The night had had a good start. Clock hands over the bar in the Spacebell registered 1:18 Venus-time, and considering, things were almost dull at the moment. The place had been jumping earlier, but hilarity had worn itself out, the dead had been removed and excitement dulled. No relatives or widows of the dead sportsmen had yet appeared; all corpses-elect had died clean, with the minimum of messy violence and, surprisingly, only three more or less innocent bystanders had been burned down in the proceedings. After shattering uproar, such calm was disturbing. Newlin was actually getting bored. Then she came in—and he was no longer bored. But, perversely, he resented the surge of interest that ran through him at sight of this out-of-place girl.
At a casual glance, she might seem ordinary, but Newlin was never superficial. Her kind of beauty was something to be sensed, not catalogued. It was part of the odd grace of movement, of the fine, angular features, of the curious emotion which dwelt upon them, sad and subdued. Even her costume was as out of place in the Spacebell as her mood; the dress was simply cut and expensive, but drab for the time and place. It clung about a slight, well-formed body in smoothly curved lines that seemed almost a part of her. Only her hands and eyes showed nervous tension.
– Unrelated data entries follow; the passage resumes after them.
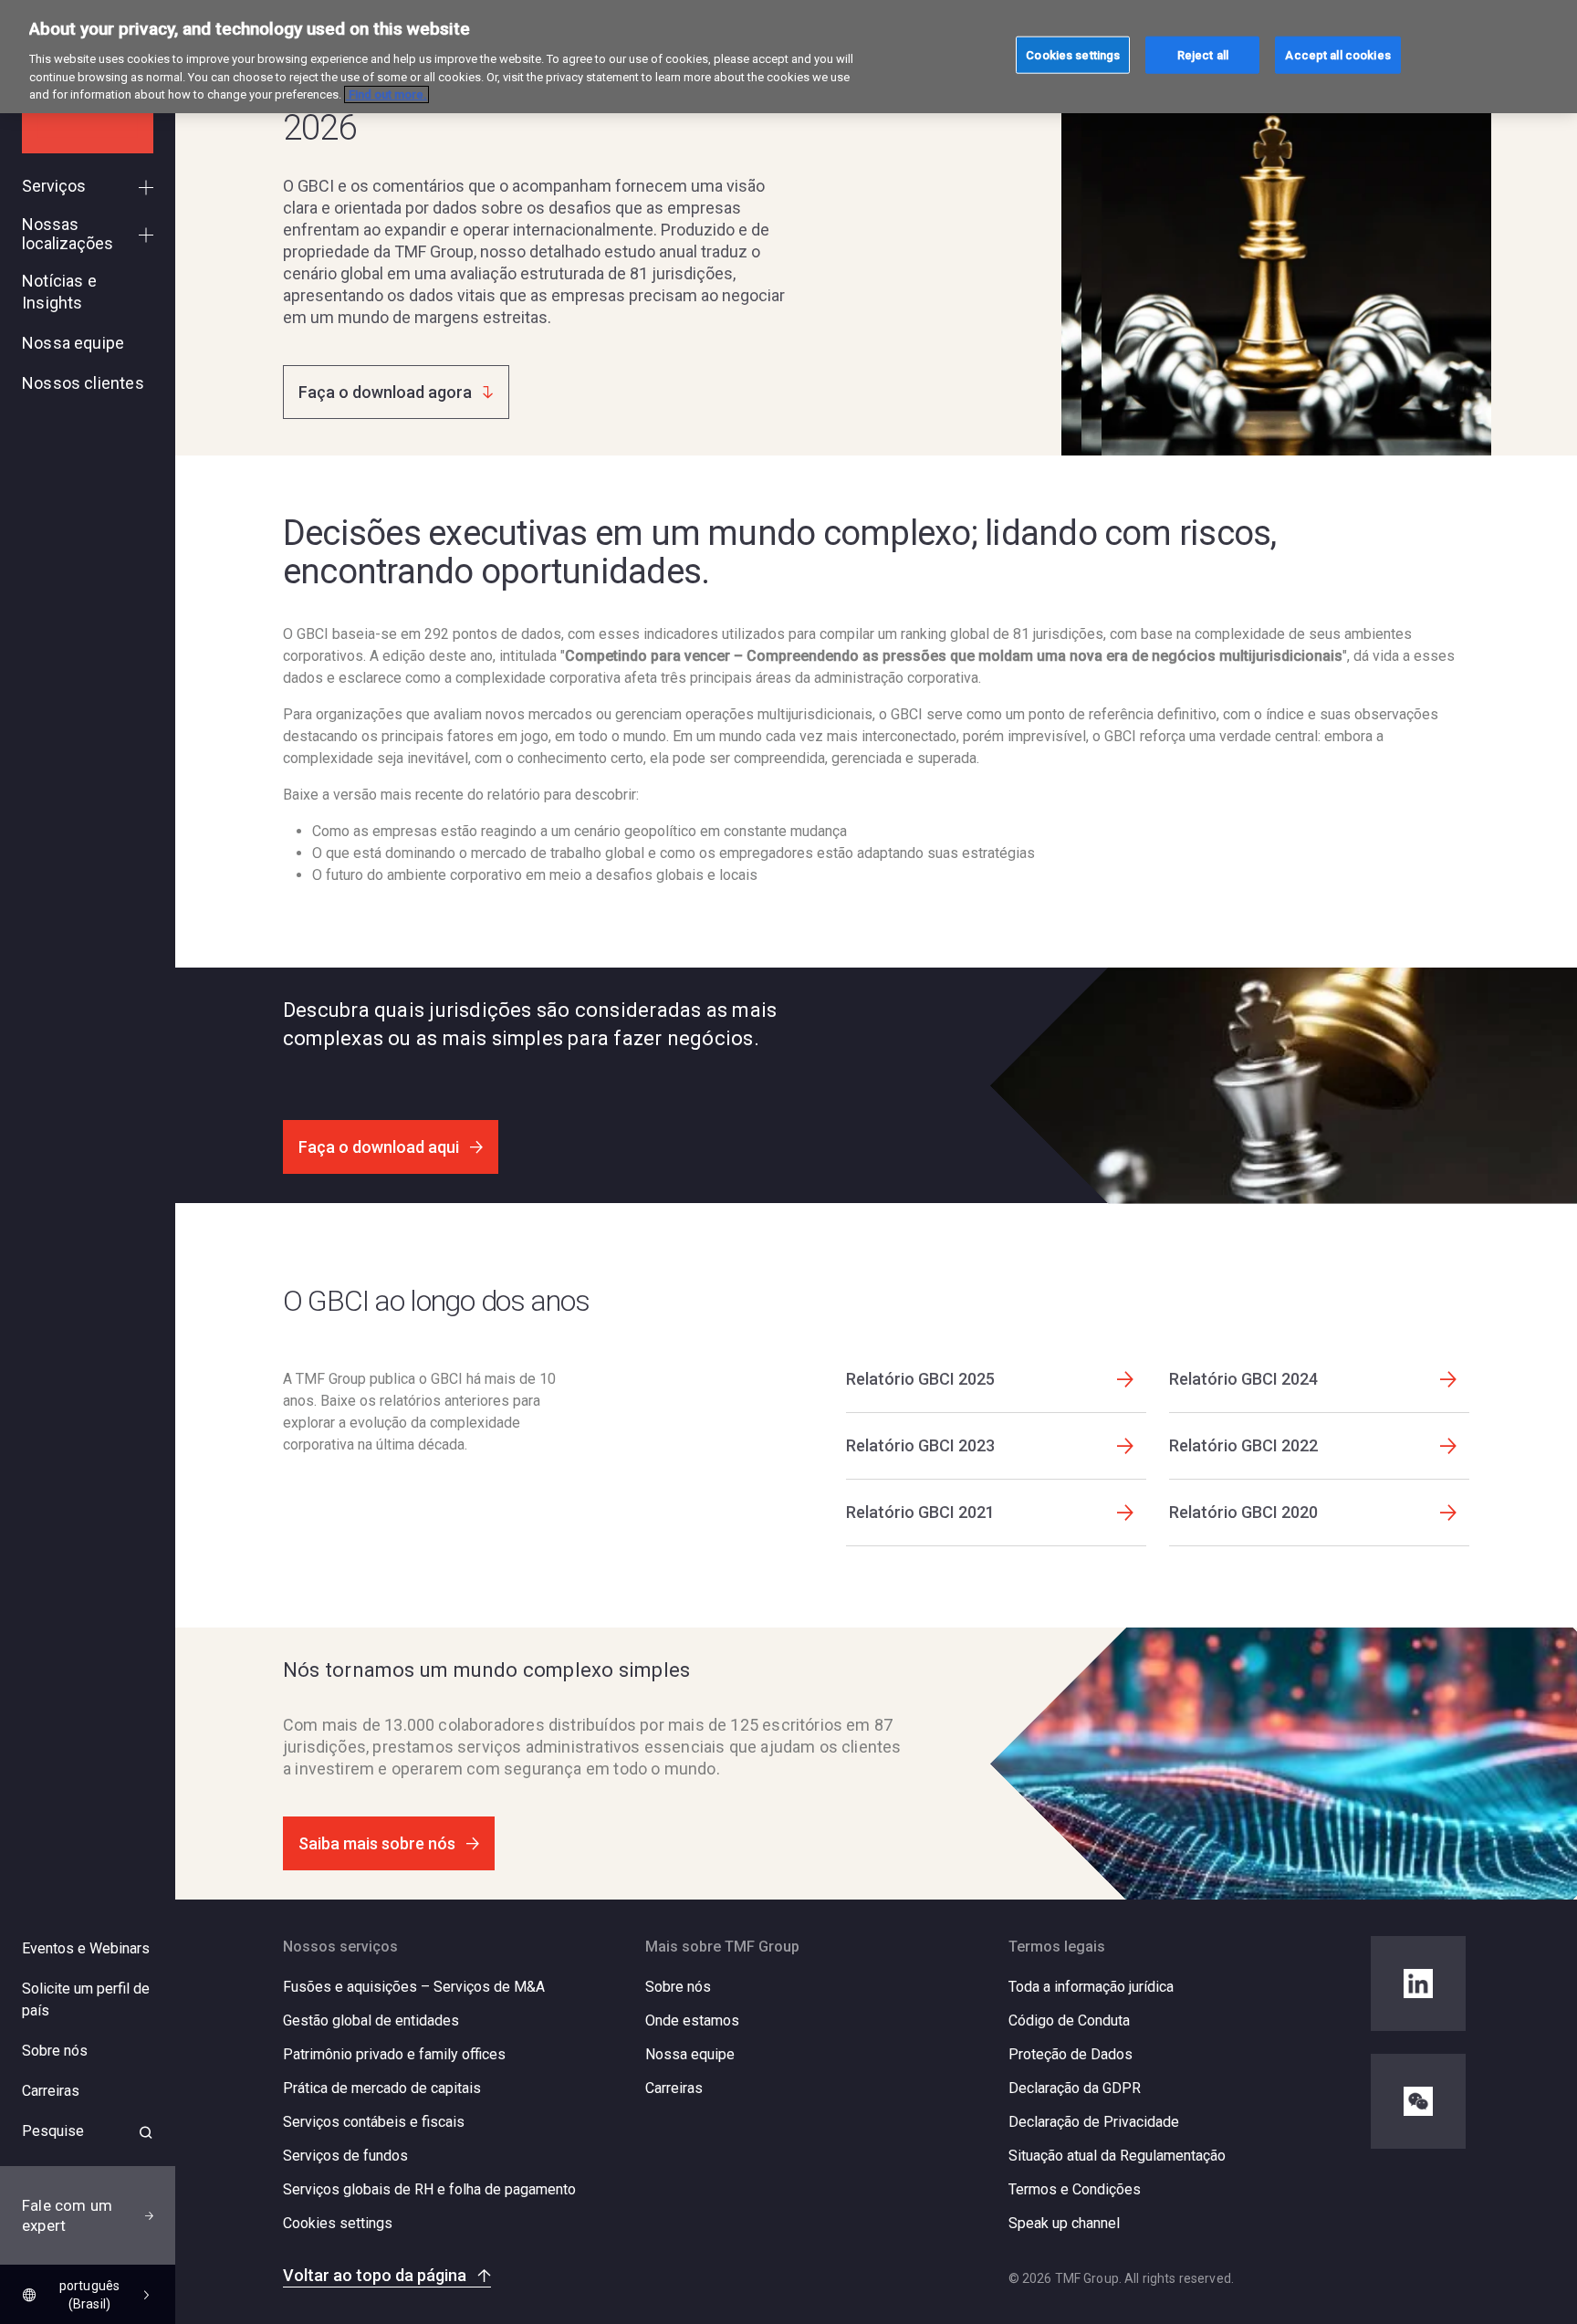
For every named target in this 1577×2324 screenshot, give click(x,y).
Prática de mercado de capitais (382, 2088)
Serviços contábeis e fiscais (374, 2121)
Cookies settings (337, 2223)
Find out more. (386, 94)
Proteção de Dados (1070, 2054)
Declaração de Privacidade (1093, 2121)
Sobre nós (678, 1986)
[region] (788, 56)
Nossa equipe (690, 2054)
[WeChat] (1418, 2101)
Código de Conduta (1069, 2020)
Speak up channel (1064, 2223)
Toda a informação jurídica (1091, 1986)
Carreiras (674, 2088)
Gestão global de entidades (371, 2020)
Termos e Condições (1074, 2189)
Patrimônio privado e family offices (394, 2054)
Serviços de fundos (345, 2155)
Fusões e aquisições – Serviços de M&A (414, 1986)
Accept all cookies (1337, 54)
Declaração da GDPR (1074, 2088)
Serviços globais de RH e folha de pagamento (429, 2189)
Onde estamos (692, 2020)
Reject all (1202, 54)
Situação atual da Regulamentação (1117, 2155)
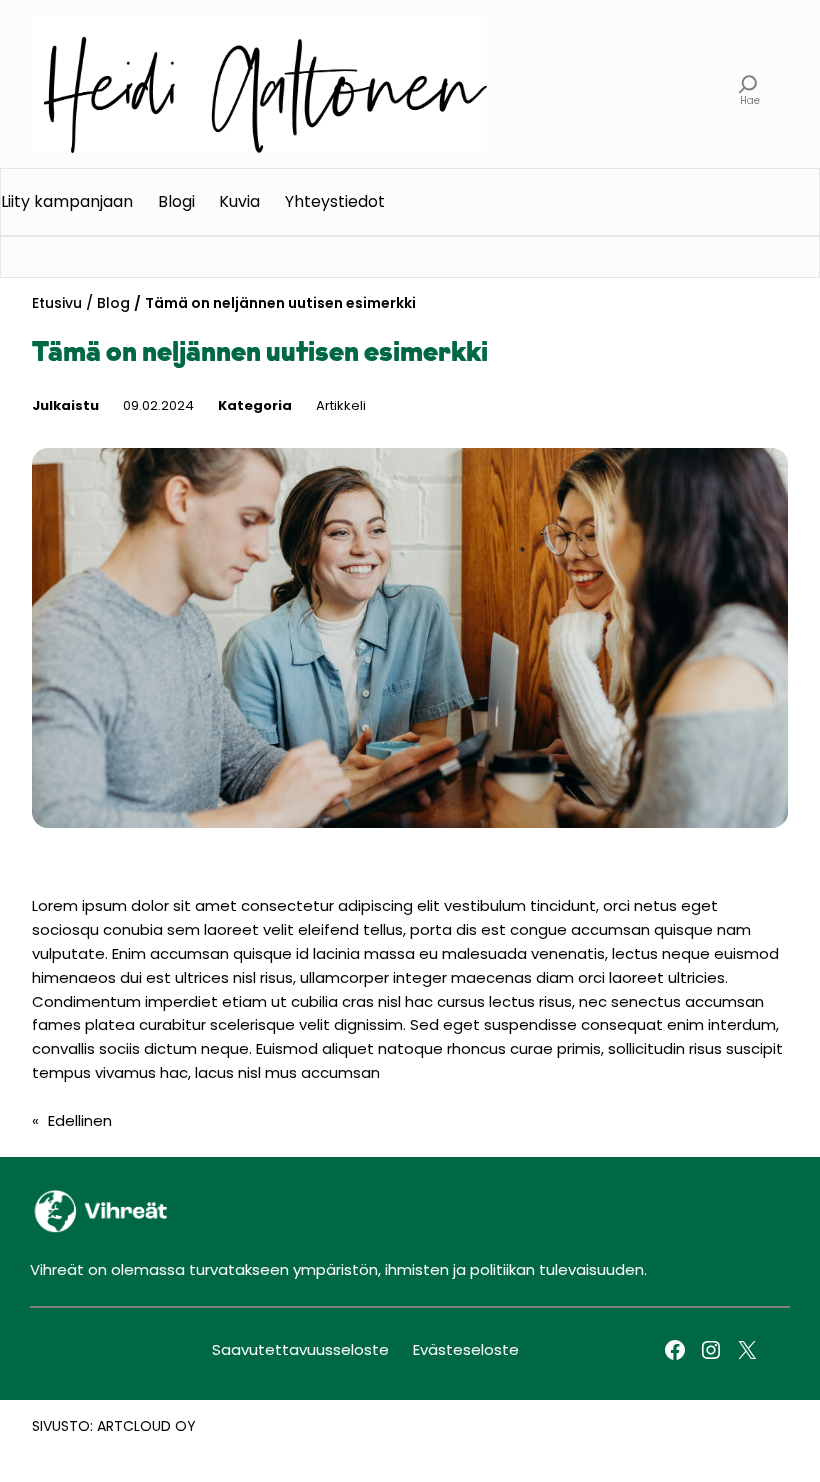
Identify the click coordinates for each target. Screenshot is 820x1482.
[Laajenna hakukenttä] (749, 84)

At first he thought her eyes were cold, but it was something racial rather than personal. He noticed that they were large and luminous—like moonstones—with a pearly opaque glimmer as if only upper layers colored and reflected light. In their depths was an odd effect, like metalflakes drifting through ribboned moonlight with abysses of deepest shadow beyond. There was pain, trouble, and sadness in them, and behind that, fear—a desperate fear. You thought of wailing, haunted moonlight, and of dreadful things fled from in dreams.